What is needed: Search the data for the string "dimensions" and copy each line in which it appears.

Exercise material:
----

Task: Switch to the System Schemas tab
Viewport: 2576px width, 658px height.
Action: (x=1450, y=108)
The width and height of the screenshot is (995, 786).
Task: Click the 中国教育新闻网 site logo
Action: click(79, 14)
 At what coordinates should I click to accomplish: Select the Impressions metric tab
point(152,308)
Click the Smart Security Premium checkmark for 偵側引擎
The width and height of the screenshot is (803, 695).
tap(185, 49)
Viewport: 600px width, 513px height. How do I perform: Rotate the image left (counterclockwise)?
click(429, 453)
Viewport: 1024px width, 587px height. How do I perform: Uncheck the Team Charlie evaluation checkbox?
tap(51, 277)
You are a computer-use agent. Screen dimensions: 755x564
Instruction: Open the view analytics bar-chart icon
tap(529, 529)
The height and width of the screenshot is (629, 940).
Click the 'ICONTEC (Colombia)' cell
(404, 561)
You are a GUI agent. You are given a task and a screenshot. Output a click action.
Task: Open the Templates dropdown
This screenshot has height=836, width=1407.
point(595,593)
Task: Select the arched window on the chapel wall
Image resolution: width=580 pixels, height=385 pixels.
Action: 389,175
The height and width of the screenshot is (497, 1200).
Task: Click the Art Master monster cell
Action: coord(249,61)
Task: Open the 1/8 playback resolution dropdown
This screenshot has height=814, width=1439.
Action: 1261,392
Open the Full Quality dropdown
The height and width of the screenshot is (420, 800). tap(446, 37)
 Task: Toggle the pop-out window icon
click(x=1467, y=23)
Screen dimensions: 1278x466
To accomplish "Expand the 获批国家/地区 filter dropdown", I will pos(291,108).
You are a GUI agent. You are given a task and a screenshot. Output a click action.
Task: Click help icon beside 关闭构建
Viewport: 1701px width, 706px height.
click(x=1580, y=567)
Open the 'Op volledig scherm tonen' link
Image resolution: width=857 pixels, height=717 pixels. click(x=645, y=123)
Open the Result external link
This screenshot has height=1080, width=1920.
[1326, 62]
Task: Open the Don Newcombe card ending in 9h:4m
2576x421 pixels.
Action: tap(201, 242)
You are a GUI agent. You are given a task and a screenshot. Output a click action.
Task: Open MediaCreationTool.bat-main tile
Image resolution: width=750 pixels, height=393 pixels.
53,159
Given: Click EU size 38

----

Your solution:
You are a computer-use agent. Screen dimensions: 755x564
Screen dimensions: 1278x466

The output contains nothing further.